E un altro modo per annoiarsi è proprio quello di attendersi appunto il già visto. Non è né il primo né l'ultimo film incentrato su una pandemia globale, e si resterebbe delusi scoprendo che la storia si avvia verso toni inattesi.
Cominciamo a dire cosa non è Contagion, allora, perché è meglio sgombrare il campo da aspettative preconcette: non è un film catastrofista o orrorifico, non essendoci l'intento di concentrarsi sulla spettacolarità della tragedia o su scene di isteria di massa; non è un film audacemente fantascientifico, visto che racconta di una possibilità concreta per la quale le organizzazioni sanitarie mondiali sono in costante allerta; e non è neanche un film drammatico, perché si cerca il meno possibile di far empatizzare lo spettatore con qualcuno dei protagonisti in particolare.

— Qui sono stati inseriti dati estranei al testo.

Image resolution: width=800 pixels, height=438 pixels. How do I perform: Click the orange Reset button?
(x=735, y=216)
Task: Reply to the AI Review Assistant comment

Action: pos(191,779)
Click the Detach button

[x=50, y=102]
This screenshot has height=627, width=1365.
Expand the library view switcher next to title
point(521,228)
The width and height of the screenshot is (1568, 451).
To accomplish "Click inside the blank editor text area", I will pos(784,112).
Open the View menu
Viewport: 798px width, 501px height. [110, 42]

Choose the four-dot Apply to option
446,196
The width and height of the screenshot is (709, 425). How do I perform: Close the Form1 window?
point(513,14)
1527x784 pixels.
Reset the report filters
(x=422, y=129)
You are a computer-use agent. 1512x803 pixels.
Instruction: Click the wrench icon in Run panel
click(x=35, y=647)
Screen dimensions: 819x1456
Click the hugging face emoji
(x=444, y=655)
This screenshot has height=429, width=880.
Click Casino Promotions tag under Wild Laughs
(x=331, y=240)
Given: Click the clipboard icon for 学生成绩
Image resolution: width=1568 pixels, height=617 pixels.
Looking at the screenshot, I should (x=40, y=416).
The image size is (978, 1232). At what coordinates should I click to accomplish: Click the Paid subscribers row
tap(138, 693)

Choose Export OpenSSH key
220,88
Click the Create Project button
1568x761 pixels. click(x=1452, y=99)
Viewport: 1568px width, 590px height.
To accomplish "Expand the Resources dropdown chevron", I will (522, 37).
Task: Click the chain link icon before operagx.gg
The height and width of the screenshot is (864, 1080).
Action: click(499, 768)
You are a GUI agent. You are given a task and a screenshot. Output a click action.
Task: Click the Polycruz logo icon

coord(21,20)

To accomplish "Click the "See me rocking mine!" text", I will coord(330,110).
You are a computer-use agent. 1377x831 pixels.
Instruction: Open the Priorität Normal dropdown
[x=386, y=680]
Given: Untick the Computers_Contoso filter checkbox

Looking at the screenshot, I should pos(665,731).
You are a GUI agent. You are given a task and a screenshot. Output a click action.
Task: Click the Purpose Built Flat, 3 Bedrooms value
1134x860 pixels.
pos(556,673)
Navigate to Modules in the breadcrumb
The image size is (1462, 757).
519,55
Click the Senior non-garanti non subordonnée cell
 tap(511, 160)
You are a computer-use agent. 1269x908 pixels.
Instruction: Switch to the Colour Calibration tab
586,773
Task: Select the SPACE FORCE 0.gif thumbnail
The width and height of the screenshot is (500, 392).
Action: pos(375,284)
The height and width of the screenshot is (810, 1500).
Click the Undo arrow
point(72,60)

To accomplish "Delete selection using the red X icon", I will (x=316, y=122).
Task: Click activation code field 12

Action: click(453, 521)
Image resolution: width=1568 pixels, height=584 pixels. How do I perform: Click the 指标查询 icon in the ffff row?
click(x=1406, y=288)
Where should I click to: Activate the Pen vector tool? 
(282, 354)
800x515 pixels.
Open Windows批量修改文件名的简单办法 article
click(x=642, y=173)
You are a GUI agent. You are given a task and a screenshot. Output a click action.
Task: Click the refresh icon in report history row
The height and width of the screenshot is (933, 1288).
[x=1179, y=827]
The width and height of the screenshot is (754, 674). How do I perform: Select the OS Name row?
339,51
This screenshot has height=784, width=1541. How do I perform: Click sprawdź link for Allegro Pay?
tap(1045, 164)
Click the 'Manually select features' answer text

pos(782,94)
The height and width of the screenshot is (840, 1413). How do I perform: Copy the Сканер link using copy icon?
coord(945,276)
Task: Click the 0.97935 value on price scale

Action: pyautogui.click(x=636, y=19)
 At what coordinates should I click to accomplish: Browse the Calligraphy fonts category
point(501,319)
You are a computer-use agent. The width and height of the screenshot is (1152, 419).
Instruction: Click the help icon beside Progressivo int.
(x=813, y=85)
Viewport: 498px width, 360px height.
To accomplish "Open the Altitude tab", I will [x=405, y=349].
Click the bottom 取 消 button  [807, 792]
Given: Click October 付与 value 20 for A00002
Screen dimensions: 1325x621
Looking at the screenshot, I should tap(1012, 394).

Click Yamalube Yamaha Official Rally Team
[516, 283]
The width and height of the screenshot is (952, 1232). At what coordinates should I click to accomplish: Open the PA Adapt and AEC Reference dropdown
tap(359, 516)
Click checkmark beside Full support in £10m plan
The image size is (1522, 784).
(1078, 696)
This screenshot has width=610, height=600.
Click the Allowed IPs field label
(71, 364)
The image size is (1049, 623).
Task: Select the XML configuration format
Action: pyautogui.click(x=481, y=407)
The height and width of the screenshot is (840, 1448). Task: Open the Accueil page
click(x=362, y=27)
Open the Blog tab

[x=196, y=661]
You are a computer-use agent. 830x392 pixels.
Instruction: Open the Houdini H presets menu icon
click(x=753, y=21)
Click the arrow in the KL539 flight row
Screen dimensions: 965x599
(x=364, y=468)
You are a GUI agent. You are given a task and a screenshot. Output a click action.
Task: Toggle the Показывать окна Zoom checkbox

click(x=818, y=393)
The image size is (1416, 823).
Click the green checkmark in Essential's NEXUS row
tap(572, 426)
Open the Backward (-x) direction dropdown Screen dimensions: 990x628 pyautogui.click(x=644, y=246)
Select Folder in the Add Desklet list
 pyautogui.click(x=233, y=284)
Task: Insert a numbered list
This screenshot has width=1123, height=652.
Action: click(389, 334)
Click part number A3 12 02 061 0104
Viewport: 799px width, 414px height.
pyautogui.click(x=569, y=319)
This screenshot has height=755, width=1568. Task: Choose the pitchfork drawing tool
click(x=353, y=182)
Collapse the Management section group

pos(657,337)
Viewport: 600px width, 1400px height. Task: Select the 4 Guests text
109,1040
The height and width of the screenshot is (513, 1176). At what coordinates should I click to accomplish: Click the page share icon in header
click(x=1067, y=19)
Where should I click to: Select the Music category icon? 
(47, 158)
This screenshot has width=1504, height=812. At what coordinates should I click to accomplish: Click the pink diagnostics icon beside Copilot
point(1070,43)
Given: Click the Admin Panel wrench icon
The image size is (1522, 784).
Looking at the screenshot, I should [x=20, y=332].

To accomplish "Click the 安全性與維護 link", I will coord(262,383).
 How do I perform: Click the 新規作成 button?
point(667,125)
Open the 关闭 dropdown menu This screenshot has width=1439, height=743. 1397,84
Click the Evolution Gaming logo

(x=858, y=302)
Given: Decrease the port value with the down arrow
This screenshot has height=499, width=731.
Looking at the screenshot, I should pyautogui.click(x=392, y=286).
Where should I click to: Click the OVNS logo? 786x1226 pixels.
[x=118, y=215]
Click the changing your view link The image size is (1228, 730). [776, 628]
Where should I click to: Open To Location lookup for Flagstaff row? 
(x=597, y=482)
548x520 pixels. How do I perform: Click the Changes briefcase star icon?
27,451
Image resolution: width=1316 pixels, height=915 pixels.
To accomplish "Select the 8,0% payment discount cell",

Inutile perciò aspettarsi recitazioni indimenticabili da parte delle numerose star del cast (Matt Damon, Gwyneth Paltrow, il Laurence Fishburne di Matrix, la Kate Winslet di Titanic). Toni e i ritmi impongono che nessuna di loro buchi lo schermo, e le recitazioni vengano portate avanti con misura. La storia personale del paziente zero viene costruita con l'unico scopo di motivare la rapida diffusione del virus su tre continenti diversi, e non perché determinante per il personaggio o per gli è attorno. Solo a Jude Law, che ha un ruolo trasversale rispetto ai temi del film, viene concessa una caratterizzazione maggiore per il proprio personaggio.
Contagion, infine, non è neanche un film complottista. Vengono introdotti alcuni temi riguardanti la manipolazione della verità operabile dai media, o da forze governative e commerciali, ma si tratta solo di uno dei tanti elementi della narrazione.
E' piuttosto un film sulle logiche umane. Descrizione, corale, asciutta, quasi cerebrale e molto (forse troppo) distaccata di come reagirebbe la società e l'individuo di fronte a una minaccia di questa portata. Non è un film fatto per incutere paura, ma è una analisi della paura.
Il regista Steven Soderbergh ha ripreso lo stesso registro narrativo, e in parte anche la stessa fotografia, già felicemente utilizzata in Traffic (2000). Scelta azzeccatissima, perché se Traffic raccontava gli aspetti del narcotraffico a più livelli (produzione, spaccio, repressione) anche Contagion è strutturato su più livelli di riflessione e narrazione. In Contagion l'amalgama riesce persino meglio che in Traffic, dato che questo era più nettamente frammentato in storie quasi separate. Eppure il risultato complessivo è inferiore.
Contagion ha un tema più astratto di Traffic perché ruota attorno a un disastro più inconcepibile nelle conseguenze. La portata dell'orrore è tale da non permettere spazio di manovra per una maggiore empatia dello spettatore verso i protagonisti, se non al prezzo di ricavare un film con intenti molto diversi. La scelta di non indugiare troppo nel mostrarci la deriva verso la barbarie, rende deboli le poche scene di questo tipo e inverosimile la tranquillità delle altre.
Il tono risultante, per quanto denso di spunti di riflessione, finisce così per avere qualcosa di documentaristico. E il lieto fine frettoloso è quasi compassionevolmente dovuto allo spettatore. Due elementi che indeboliscono un film che per tanti aspetti è invece davvero notevole.
In conclusione: un'opera a più livelli di lettura che, se non riesce ad avvincere emotivamente, riesce comunque a destare un vivo interesse nello spettatore. Narrazione senza prolissità, senza fronzoli, senza macchiette. Ma, forse non del tutto giustificatamente, anche con meno pathos di quanto ci si aspetti.